ABOUT THIS EXERCISE =
Taking the listing below, restate word for word each line from the line with "Tap the underline" to the line with "Task: Open the course", ends included, and stop there.
§
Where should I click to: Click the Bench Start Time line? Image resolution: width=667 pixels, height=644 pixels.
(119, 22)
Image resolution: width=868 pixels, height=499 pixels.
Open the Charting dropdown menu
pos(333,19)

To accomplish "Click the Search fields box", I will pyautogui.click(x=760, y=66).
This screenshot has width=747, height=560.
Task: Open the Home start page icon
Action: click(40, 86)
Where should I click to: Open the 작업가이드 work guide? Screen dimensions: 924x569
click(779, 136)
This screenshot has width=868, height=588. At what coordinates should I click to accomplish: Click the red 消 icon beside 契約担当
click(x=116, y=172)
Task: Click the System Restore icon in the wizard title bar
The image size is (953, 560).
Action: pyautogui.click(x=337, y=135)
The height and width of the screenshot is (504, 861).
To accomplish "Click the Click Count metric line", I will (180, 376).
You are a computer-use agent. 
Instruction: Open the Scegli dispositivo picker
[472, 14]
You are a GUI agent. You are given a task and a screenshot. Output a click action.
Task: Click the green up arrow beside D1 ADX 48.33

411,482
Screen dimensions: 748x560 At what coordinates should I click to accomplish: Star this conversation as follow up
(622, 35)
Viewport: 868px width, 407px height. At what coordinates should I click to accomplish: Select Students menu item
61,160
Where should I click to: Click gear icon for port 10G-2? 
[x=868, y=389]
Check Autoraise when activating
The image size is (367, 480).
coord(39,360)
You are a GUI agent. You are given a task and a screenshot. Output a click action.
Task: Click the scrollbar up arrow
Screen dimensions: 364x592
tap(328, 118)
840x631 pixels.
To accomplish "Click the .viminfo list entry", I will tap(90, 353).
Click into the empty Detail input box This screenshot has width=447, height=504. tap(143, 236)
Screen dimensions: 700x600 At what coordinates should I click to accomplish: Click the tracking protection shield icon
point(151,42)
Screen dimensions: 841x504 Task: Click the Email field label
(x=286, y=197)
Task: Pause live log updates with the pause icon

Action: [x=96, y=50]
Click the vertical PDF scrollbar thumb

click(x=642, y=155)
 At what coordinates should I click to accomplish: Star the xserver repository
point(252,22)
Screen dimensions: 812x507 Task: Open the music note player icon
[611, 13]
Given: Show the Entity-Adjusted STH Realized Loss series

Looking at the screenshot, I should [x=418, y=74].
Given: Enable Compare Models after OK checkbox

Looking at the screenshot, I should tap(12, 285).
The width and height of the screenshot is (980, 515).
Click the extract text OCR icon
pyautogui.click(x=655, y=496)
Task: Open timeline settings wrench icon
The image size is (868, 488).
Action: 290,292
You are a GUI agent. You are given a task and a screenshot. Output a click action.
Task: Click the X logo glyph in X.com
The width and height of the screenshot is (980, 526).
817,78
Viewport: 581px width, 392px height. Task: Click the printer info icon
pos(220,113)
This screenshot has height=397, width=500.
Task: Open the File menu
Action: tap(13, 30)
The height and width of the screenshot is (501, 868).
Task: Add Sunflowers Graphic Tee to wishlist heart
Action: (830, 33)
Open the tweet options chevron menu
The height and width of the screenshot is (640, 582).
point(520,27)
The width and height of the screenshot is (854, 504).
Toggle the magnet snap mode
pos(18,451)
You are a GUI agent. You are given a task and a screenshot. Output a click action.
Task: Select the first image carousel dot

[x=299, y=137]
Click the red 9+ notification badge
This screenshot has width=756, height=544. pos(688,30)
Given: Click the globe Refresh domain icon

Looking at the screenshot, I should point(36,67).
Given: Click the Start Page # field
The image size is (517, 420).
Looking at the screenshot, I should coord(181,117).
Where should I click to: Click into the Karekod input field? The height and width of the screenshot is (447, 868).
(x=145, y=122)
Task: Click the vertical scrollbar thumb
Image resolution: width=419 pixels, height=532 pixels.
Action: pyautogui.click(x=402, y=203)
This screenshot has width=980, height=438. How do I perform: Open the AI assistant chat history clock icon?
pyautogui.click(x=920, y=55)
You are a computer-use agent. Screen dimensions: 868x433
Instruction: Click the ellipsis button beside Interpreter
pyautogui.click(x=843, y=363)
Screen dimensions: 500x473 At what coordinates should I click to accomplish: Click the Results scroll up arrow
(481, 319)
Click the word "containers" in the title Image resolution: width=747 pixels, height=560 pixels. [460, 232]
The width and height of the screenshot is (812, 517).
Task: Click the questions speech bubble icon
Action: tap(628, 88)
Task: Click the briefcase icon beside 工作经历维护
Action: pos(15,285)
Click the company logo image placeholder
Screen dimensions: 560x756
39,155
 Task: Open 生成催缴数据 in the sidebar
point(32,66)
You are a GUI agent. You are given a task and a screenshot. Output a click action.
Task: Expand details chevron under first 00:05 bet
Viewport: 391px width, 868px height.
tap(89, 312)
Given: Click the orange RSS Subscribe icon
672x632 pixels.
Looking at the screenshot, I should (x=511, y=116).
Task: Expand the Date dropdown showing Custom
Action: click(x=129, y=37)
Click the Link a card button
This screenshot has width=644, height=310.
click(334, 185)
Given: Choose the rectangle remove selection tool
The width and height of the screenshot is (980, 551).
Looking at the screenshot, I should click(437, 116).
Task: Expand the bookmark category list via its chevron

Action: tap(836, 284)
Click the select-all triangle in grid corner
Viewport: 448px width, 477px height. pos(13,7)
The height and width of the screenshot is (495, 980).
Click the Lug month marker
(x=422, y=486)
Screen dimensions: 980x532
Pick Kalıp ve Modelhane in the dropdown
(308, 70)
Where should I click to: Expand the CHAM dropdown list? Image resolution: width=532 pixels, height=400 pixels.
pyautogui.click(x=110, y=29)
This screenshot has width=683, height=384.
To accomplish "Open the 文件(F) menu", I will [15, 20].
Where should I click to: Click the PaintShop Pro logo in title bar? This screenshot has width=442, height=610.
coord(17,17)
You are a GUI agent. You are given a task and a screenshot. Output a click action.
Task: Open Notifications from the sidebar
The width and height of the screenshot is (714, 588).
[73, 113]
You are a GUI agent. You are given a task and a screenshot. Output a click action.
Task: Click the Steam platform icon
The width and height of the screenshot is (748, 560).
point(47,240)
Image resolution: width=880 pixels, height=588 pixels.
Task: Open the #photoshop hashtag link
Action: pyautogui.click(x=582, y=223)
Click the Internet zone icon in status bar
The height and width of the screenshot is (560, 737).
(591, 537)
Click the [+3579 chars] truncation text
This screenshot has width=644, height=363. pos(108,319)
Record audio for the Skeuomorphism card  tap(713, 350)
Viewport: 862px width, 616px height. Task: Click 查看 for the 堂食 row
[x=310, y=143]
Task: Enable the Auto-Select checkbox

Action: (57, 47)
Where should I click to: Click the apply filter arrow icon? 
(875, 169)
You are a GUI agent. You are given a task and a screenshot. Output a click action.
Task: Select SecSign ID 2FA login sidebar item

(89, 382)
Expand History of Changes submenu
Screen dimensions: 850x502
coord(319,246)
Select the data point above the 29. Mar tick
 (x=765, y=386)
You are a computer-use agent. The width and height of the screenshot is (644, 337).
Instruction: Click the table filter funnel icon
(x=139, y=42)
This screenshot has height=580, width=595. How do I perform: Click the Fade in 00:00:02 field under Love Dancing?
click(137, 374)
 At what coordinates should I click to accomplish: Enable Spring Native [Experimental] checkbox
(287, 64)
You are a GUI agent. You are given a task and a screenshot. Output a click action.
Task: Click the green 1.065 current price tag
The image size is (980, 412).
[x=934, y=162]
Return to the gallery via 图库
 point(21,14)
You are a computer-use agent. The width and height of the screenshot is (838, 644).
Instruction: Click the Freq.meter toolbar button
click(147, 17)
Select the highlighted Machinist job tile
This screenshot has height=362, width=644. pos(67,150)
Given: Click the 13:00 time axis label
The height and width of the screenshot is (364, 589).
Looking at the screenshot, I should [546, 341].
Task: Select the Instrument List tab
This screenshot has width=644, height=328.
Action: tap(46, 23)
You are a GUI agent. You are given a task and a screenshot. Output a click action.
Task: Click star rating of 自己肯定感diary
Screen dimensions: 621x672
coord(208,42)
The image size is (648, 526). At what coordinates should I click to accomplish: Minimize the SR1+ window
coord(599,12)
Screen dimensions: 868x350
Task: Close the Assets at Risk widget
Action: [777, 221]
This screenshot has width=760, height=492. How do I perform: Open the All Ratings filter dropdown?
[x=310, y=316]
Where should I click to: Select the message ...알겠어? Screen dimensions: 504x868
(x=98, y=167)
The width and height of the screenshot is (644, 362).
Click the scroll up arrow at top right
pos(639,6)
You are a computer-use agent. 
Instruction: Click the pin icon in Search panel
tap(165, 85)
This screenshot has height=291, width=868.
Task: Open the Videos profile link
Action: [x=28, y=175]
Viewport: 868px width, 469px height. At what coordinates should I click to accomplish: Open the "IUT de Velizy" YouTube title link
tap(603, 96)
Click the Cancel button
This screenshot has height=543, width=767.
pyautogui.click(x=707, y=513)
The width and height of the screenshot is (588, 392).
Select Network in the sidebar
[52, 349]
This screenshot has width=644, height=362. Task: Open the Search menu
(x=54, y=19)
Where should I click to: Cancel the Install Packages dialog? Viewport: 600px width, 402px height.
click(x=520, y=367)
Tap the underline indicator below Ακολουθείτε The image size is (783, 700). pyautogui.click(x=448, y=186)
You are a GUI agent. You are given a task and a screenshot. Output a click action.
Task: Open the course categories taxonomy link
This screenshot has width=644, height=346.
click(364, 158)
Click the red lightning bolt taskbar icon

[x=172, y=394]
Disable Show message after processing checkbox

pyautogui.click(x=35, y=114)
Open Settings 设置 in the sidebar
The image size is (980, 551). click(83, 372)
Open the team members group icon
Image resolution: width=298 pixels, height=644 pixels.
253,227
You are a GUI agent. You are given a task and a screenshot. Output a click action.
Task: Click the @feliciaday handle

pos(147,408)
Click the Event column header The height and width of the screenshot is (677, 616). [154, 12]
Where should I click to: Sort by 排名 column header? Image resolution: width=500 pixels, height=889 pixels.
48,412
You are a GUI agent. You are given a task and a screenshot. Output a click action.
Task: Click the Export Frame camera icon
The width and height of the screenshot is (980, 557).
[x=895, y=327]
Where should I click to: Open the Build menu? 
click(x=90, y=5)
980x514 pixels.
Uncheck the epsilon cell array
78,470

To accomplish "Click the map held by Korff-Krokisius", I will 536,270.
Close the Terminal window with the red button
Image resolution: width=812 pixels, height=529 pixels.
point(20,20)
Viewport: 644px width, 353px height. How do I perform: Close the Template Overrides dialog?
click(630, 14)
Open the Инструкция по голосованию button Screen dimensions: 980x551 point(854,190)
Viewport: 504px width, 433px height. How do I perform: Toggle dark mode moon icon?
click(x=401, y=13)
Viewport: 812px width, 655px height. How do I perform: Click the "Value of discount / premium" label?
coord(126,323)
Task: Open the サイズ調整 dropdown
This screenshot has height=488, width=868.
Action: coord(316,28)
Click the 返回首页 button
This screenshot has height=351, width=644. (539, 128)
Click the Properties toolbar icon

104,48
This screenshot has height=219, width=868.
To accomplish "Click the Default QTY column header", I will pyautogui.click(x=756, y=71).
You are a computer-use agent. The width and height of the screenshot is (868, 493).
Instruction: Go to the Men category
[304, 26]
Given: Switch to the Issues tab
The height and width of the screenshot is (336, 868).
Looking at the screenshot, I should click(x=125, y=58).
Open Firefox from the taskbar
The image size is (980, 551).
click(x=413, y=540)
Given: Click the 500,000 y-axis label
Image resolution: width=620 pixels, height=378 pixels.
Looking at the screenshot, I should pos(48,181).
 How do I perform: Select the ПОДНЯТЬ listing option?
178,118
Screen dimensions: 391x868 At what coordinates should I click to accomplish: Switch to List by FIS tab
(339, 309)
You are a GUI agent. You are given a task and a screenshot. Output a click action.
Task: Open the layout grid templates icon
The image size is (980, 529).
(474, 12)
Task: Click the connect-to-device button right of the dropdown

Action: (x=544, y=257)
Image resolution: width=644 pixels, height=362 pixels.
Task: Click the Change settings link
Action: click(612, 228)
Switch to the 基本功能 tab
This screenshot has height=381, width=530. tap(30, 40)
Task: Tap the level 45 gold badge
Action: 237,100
§
SOLUTION FOR THIS EXERCISE =
Tap the underline indicator below Ακολουθείτε The image size is (783, 700). pyautogui.click(x=448, y=186)
You are a GUI agent. You are given a task and a screenshot. Output a click action.
Task: Open the course categories taxonomy link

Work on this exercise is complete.